EDITORIAL COMMENT: Striking not always the best option

zimbabwe-civil-servants-strikeA strike is the ultimate weapon of employees, but frequently does more damage to the striking workers than to the employer they are hitting to try to get their demands accepted or grievances sorted out.
This is particularly so in Zimbabwe where no union has a strike fund, that is reserves which can be used to pay striking workers some sort of allowance while they are on strike. While employees have a right to strike, their employer has no obligation to pay them for the days they are not working; all the right to strike means is that if the strike is legal then the employer cannot fire them for striking.

But, without a strike fund that can pay out the minimum allowances to buy food and pay rent, we doubt that any striking labour force can sustain a strike beyond the next pay day. To put it crudely, employers can starve their employees back to work and can, while employees are on strike, hire temporary staff should they wish.

This is probably the main reason why strikes have achieved so little in Zimbabwe since the right to strike was granted to all workers soon after independence. In most cases where there have been strikes workers have ended off, in balance, worse off than if they had not struck.

Those who have gone for binding arbitration have often done a lot better and, if they had reasonable and justified grievances, have frequently “won” the dispute.

The other problem with a strike, as will many other ultimate weapons, is that it can destroy both sides by bankrupting a business, especially those that are already fragile.

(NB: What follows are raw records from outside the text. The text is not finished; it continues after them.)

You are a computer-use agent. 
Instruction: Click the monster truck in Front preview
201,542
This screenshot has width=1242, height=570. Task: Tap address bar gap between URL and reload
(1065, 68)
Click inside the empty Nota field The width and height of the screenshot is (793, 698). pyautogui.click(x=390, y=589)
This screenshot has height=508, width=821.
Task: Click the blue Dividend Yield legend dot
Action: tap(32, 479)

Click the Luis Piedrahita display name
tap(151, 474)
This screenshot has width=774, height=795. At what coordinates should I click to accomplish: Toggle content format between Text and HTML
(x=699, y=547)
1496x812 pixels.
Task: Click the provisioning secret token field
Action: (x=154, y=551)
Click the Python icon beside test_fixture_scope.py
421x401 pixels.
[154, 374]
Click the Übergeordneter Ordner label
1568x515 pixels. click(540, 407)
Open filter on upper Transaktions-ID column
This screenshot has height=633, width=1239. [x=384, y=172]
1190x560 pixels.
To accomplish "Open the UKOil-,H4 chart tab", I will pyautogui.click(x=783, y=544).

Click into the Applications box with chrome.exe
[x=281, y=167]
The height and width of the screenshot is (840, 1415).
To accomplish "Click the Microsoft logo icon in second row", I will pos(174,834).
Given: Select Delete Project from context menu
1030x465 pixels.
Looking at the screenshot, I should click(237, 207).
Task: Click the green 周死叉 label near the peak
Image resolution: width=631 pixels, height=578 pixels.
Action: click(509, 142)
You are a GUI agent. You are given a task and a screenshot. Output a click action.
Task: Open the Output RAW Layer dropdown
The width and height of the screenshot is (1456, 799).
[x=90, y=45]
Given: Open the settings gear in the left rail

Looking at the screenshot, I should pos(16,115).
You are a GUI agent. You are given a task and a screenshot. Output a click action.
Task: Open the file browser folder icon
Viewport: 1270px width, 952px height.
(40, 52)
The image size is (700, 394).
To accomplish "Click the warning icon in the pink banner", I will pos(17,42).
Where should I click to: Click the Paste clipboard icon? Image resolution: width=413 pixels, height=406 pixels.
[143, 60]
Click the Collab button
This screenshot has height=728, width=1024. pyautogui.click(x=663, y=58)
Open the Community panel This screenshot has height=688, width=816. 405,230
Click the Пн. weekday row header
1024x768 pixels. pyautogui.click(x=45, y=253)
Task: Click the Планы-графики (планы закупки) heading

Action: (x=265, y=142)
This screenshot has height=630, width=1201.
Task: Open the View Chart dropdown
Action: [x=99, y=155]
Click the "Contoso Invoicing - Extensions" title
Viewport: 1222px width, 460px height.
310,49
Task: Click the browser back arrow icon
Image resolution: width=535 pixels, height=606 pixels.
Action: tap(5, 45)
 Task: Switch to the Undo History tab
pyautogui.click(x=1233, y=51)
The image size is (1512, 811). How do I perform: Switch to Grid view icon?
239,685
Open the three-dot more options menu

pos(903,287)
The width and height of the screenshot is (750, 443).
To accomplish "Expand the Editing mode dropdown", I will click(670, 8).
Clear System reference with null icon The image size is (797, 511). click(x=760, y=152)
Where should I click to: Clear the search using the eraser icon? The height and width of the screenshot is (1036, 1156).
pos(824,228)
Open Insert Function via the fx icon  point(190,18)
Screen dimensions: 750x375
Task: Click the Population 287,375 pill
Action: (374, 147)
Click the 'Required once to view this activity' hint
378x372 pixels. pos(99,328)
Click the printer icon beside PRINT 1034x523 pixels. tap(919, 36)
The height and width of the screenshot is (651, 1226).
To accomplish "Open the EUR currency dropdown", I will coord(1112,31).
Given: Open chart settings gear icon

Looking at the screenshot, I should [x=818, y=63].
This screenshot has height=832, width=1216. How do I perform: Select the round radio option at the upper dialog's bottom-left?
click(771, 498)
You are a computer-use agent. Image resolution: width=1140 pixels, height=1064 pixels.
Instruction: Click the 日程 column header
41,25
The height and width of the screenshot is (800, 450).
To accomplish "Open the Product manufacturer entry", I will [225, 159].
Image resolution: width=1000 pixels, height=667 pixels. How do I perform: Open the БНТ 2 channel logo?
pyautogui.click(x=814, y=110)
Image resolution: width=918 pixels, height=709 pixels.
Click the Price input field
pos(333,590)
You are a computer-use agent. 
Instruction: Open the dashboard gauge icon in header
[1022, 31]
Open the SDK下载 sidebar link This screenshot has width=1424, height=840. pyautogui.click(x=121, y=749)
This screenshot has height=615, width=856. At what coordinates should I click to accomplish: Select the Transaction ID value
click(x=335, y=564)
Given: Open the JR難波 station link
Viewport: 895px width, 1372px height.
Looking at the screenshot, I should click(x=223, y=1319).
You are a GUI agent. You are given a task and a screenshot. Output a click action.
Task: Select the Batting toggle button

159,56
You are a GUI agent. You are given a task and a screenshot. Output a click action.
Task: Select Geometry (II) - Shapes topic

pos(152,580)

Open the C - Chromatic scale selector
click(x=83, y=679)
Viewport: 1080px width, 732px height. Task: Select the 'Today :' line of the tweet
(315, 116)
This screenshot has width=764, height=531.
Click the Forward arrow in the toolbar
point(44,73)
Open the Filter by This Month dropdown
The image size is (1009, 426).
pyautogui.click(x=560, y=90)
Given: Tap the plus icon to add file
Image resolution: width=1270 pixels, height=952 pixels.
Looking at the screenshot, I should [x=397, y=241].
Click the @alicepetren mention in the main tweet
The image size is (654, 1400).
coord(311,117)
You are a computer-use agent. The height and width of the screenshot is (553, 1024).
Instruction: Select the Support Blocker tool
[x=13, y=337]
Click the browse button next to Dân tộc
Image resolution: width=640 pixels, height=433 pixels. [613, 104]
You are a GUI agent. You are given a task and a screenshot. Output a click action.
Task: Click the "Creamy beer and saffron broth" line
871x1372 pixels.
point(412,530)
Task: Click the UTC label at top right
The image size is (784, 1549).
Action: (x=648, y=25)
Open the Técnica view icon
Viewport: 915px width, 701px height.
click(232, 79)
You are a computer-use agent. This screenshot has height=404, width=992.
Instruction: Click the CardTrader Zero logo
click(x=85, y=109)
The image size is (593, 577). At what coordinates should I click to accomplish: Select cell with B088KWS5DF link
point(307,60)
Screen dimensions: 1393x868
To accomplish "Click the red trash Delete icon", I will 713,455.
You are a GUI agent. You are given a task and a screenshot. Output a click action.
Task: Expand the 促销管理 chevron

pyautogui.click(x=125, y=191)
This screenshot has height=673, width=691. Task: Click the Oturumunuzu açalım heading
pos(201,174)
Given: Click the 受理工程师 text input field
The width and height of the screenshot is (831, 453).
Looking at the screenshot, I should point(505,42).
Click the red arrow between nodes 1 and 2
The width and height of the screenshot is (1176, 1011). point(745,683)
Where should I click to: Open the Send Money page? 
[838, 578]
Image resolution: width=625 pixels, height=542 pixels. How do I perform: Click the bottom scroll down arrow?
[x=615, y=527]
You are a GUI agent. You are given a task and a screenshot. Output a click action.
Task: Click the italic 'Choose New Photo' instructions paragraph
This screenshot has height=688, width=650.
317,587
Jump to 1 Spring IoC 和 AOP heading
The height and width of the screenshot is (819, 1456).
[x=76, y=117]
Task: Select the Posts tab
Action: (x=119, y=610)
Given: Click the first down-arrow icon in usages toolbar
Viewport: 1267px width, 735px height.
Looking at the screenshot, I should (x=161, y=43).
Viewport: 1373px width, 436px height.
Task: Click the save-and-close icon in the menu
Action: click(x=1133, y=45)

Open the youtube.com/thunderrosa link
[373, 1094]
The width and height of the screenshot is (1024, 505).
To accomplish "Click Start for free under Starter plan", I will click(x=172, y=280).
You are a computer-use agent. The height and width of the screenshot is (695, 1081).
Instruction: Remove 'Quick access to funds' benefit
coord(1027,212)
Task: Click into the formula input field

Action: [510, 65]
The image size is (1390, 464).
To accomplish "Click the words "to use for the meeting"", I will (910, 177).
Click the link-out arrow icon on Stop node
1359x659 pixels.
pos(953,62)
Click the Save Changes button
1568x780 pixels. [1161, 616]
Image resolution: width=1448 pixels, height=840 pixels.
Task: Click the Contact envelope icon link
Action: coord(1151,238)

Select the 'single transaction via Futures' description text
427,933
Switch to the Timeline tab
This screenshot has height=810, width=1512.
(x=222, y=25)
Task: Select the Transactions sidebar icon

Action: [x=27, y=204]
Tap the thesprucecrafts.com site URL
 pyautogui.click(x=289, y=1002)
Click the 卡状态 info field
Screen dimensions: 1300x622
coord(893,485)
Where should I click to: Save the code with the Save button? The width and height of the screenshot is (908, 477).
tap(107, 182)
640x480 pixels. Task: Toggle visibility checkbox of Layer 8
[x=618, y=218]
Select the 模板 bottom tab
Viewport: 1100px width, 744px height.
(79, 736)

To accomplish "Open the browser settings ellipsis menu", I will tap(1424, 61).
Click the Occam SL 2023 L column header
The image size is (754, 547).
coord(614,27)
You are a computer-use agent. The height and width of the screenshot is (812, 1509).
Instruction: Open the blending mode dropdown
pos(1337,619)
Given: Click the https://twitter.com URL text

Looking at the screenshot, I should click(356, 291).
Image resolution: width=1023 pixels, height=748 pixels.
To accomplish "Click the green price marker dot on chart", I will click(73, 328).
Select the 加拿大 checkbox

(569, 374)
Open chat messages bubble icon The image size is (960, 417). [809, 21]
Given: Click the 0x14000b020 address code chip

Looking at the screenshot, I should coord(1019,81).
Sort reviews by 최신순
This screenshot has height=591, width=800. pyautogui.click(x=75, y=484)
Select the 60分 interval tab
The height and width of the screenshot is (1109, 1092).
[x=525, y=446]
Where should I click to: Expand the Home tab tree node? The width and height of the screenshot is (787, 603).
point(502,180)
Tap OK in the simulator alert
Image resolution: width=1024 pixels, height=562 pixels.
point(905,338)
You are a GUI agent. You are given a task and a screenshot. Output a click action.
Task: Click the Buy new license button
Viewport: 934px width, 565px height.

In a world of full employment this might not deter strikers, but that is not the case at the moment.

To help find more effective and less damaging alternatives to a strike, the present Labour Act, while retaining the right to strike, tries to bring in a cooling-off period by having a requirement of 14 days notice before staff can legally strike and giving officers of the Department of Industrial Relations the power to demand that strikers show cause why they are striking.

The hope is that during the notice period cooler heads will prevail and seek arbitration. The show-cause powers can also suspend strike action while arbitration is sought.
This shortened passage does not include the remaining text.